Artie, a 20 pound terrier mix, was covered with tiny spindle shaped mats and a couple large ones on his muzzle and rear end when I got to puppy sit him for several months. I just pretended to brush him all over with an expensive polished tooth? tine? pin brush and one day all those tiny mats just came out. He is pretty much the size of one of your dog's fore legs though. More or less like this, NO round tips to the ends of the tines/teeth!
http://www.petco.com/product/14268/JW-Pet-GripSoft-Pin-Dog-Brush.aspx?CoreCat=OnSiteSearch

You might be better off going to a groomer and getting a professional bath and blow out. I read of amazing coat recoveries if the wet coat is blown out with a high velocity dryer but if it does need to be cut down to get rid of the mats you can just keep up your good work and get the coat into good shape with regular brush/comb outs down to the skin and good food.

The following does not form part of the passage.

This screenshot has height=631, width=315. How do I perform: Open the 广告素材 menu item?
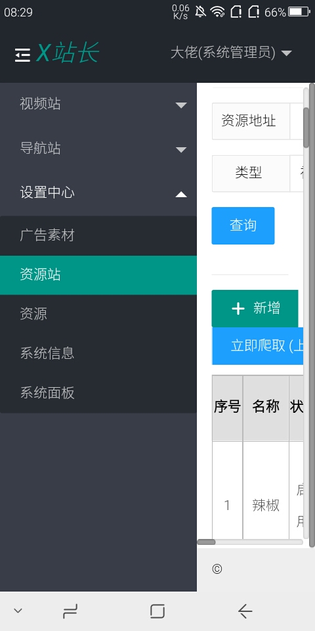(x=98, y=236)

A beautiful coat isn't created in a day or a week and you do need to work on your relationship with her so be gentle and don't worry too much about mats and dead hair that aren't a health issue. I would have had a whole lot of punctures from Artie if I had decided those small mats had to go NOW. That huge butt mat was torture to leave alone but just brushing over the area got it out in time.


----------



## Sighthounds4me (Nov 7, 2010)

Shampoos like that are basically useless. Any shampoo is going to loosen hair while bathing.

I don't find blades like that to be very useful on double-coated dogs. They seem much better on single coated dogs with short hair. They don't get very deep into the coat and really pull much out. They are going to stay on the surface, thus not helping much.

If you can, I would recommend a high-velocity dryer, or a CLEAN shop vac on reverse. These will literally blow the coat out, scattering it in all directions! Outside is best! LOL Mine is indispensable, especially in spring.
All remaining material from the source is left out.